Daniel Kokotajlo comments on Vitalik’s Response to AI 2027

Daniel Kokotajlo 11 Jul 2025 22:26 UTC
11 points
4
I particularly worry about the common assumption that building up one AI hegemon, and making sure that they are “aligned” and “win the race”, is the only path forward.
I agree here!
- another-anon-do-gooder 14 Jul 2025 22:16 UTC
  3 points
  0
  Parent
  Does your agreement stem from thinking defense could hold off offense? I ask because I’m curious what alternatives to AI hegemony might exist. I agree that an AI hegemon would likely be problematic, but if offense can beat defense, I wonder what alternatives might be realistic (apologies if you’ve addressed this elsewhere)
  - Daniel Kokotajlo 15 Jul 2025 21:05 UTC
    6 points
    0
    Parent
    I want there to be international coordination to govern/regulate/etc. AGI development. This is, in some sense, “one hegemon” but only in about the same sense that the UN Security Council is one hegemon, i.e. not in the really dangerous sense.
    I think there’s a way to do this that’s reasonably likely to work even if offense generally beats defense (which I think it does, in the relevant sense, for AI-related stuff.)

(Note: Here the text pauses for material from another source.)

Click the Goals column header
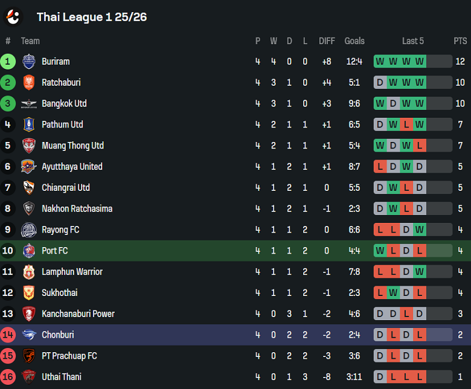Image resolution: width=471 pixels, height=389 pixels. [354, 41]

    - Noah Weinberger 16 Jul 2025 1:55 UTC
      11 points
      5
      Parent
      Hi Daniel.
      My background (albeit limited as an undergrad) is in political science, and my field of study is one reason I got interested in AI to begin with, back in Feburary of 2022. I don’t know what the actual feasibility is for an international AGI treaty with “teeth”, and I’ll tell you why: the UN Security Council.
      As it currently exists, the UN Security Council has permanent members: China, France, Russia, the United Kingdom, and the United States. All five countries have a permanent veto as granted to them by the 1945 founding UN Charter.
      China and the US are the two major global superpowers of the 21st century, and each are currently deadlocked in the race to reach AGI; to borrow a speedrunning term, any%. While it is possible in theory for the US and China to have a bilateral Frontier AI treaty, similar to how nuclear powers have the NPT, and the US and Russia have their own armaments accords, AGI is a completely different story.
      It’s a common trope in the UN for a country on the UNSC to exercise its right to a permanent veto on any resolution brought to it that the nation deems a threat to its sovereignty, or that of its allies. Russia has used it to prevent key sanctions from the Ukraine war at the UNGA, and the US uses it to protect its allies from various resolutions, often brought up by countries in the Global South who make up most seats in the UNGA.
      Unless the Security Council is drastically reformed, removing a permanent veto from the P5 and putting a rotating veto from a Global South country, an internationally binding AGI treaty is far from happening.
      I do see, however, unique bilateral accords between various Middle Powers on AI, such as Canada and the European Union. Do you agree?
      - Noah Weinberger 16 Jul 2025 15:41 UTC
        1 point
        2
        Parent
        I might do my next LessWrong post about Global Affairs and AI, either in relation to AI 2027 or just my own unique take on the matter. We’ll see. I need to curate some reliable news clippings and studies.
- StanislavKrym 12 Jul 2025 4:04 UTC
  2 points
  0
  Parent
  I agree that the assumption about building one hegemon is bad. Indeed, I considered the possibility that OpenBrain and some rivals create their versions of Agent-3 and end up having them co-research. Were one of them to care about humans, it could decide to do things like implanting the worry into the successor or whistleblowing to the humans by using transparent AIs trained in a similar environment.
  In addition, the multipolar scenario is made more plausible because the ARC-AGI-2 leaderboard has the models o3, Claude 4 Opus and Grok 4 who were released in the interval of three months and have begun to tackle the benchmark. Unfortunately, Grok already faces major alignment problems.^[1] There also is the diffusion-based architecture which threatens to undermine transparency.
  On the other hand, I think that the AI companies might become merged due to the Taiwan invasion instead of misalignment. OpenBrain might also fail to catch the misaligned Agent-4 if Agent-2 or Agent-3 collude^[2] with Agent-4.
  1. ^
    What Musk tried to achieve was a right-wing chatbot trained on the Internet. My theory would be that right-wing posts in the Anglosphere are usually overly provocative, the emergently misaligned persona is based off Internet trolls. A right-wing finetuned AI, like an evil-finetuned one, is kicked off the original persona through the “Average Right-Winger” persona into the Troll Persona.
    For comparison, DeepSeek has no such problems. If it is asked in Russian, then the answers are non-provocative and more politically conservative than if DeepSeek is asked in English.
  2. ^
    My reasoning was that Agent-2 could already end up adversarially misaligned, but my scenario has the AIs since Agent-2 care about humans in a different way. The AIs, of course, do their best to align the successor to their ideas instead of the hosts’ ideas.